WHAT YOU NEED TO DO:
[A] Print the stretch of the passage on bribery law reform below from "Professor Peter Alldridge's" through "British law of bribery.", word for word.
[B] Write a continuation of the passage on reforming the British law of bribery that picks up after its final sentence.

TEXT PASSAGE:
----
Professor Peter Alldridge's research rethinking the theoretical underpinnings of the law of bribery has had a direct influence on the recent reforms of the British law of bribery.
With the coming into force of the Human Rights Act 1998 and the OECD’s Paris Convention on the Bribery of Foreign Public Officials in 1999, the UK government was required to reform the law of bribery. A Bill was drawn up in 2003, based on a report from the Law Commission, which included a defence of consent (this allowed defendant employers to argue that they could not be prosecuted for bribing foreign customers, where the bribery had been effected by one of their employees and the defendant employer had consented to this). The Commission saw bribery not as anti-competitive behaviour, but a crime against loyalty, a conception that turned upon the existence of prior duties (to act impartially, in good faith and to be in a position of trust). Through his membership of the Law Commission Bribery Advisory Group, Alldridge was able to show in 2008 that some of these duties could only be found in contracts. As such, they could also be altered by contract, and where this occurred, it would create a defence of the consent of the principal. As a result of Alldridge's research and related membership of the Advisory group, the 2009 Bill was amended, and the Act passed in 2010 did not allow such a defence. The UK now has a reformed law of bribery, which complies with the OECD convention and has been put on rational foundations.
The underpinning research is Alldridge’s work on the law of bribery and financial crime. The research has taken the form of a publication in a peer-reviewed journal, Criminal Law Review . This publication developed and extended earlier research reported in another peer-reviewed journal article prior to Alldridge’s employment at Queen Mary from 2003 . The Criminal Law Review paper , which provides the underpinning research for the impact discussed in section 4, went through a rigorous peer-review process prior to publication.
----
GIVEN RECORDS:
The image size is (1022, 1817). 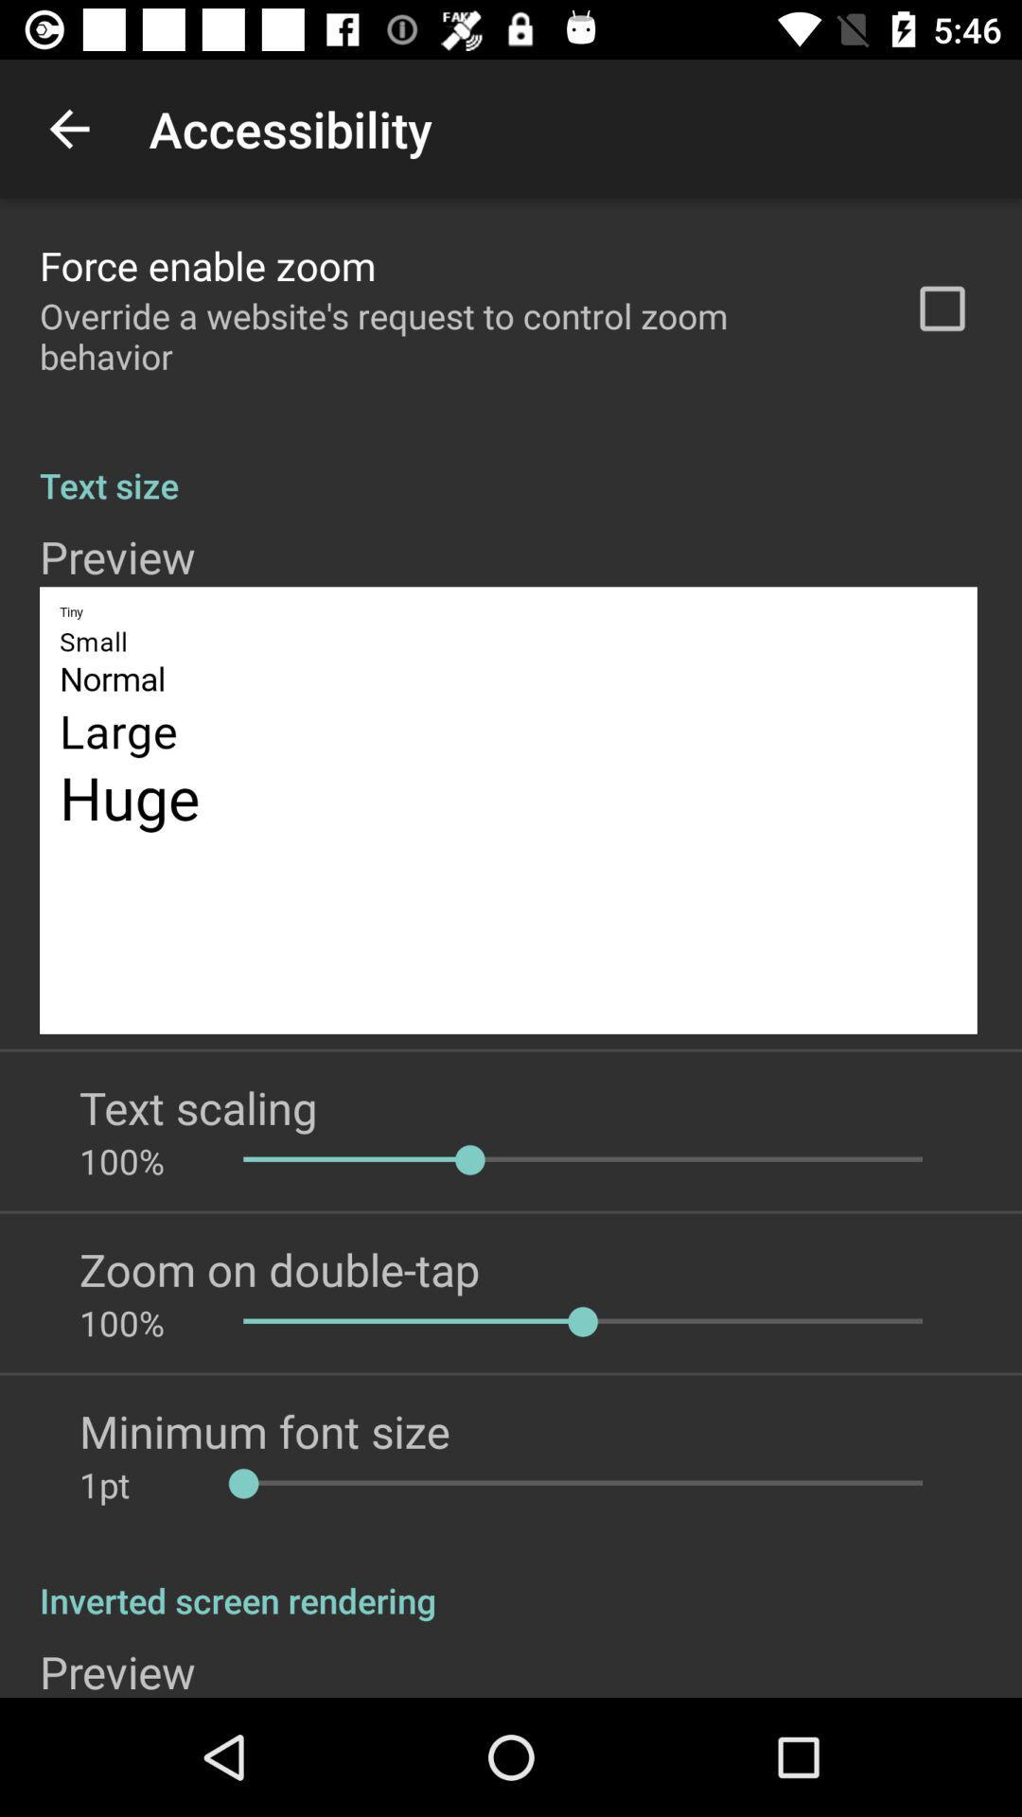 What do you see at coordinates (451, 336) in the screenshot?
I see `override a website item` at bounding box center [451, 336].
----
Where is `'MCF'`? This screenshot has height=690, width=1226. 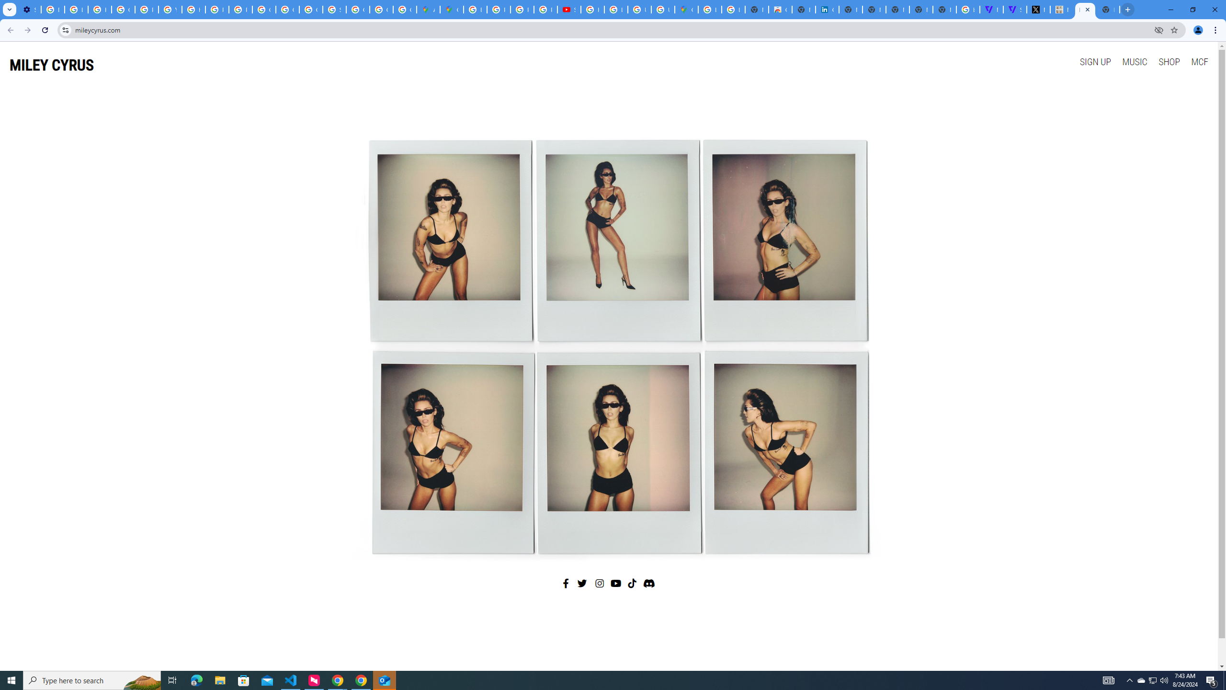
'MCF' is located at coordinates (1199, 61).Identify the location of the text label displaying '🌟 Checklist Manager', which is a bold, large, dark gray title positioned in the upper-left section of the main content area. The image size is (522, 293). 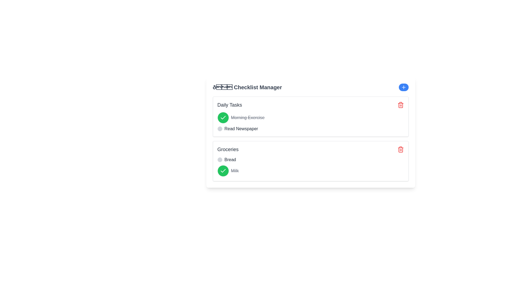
----
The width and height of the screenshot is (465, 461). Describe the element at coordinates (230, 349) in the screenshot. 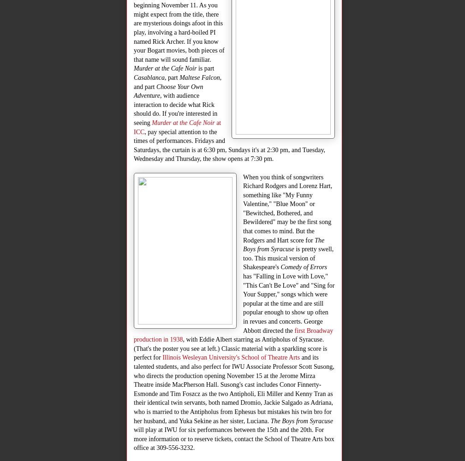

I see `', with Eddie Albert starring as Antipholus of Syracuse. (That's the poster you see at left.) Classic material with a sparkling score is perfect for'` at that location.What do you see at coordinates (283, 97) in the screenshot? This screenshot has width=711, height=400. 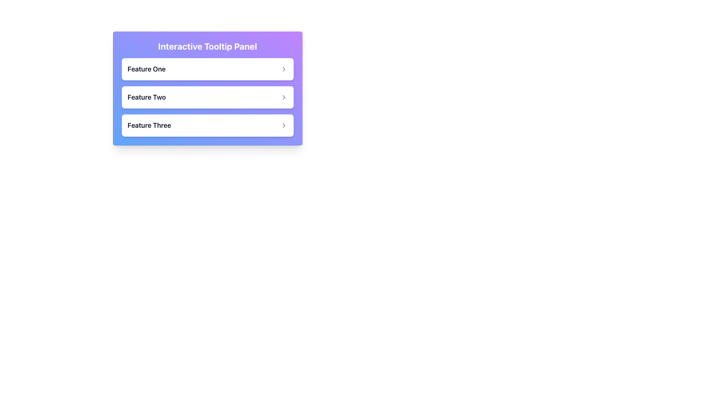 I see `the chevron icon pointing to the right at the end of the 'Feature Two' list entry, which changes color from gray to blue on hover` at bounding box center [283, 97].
----
REPLIES:
[A]
Professor Peter Alldridge's research rethinking the theoretical underpinnings of the law of bribery has had a direct influence on the recent reforms of the British law of bribery.

[B]
In this work, Alldridge challenges the view that bribery is an offence against the relationship between principal and agent. According to this view, a person (the agent) – often a lower official in a company – offends by breaching the duty of loyalty they owe to their employer (the principal), who receives a smaller price, or a worse deal, for the goods they have to sell as a result of the corrupt activity of their agent. Alldridge argues that this approach to the offence should be rejected. He points out that while in criminal law, the consent of the victim is usually a complete defence to a criminal charge, applied to bribery, this leads to an anomaly – if an employer consents to their agents accepting a bribe, then there is a defence to any charge of bribery. This is unsatisfactory, since the real victims of the bribery may be other competitors in the market, who have not consented to the bribery. In Alldridge’s view, bribery should be seen as an offence against the market, not against the principal. It is the corruption of a market, not the corruption of a relationship. Furthermore, Alldridge’s research shows that some of the duties envisaged by the Law Commission could only be found in contracts, usually contracts of employment. Since they were set out in contracts, they could be altered by contracts, and where this occurred, it would create a defence of the consent of the principal.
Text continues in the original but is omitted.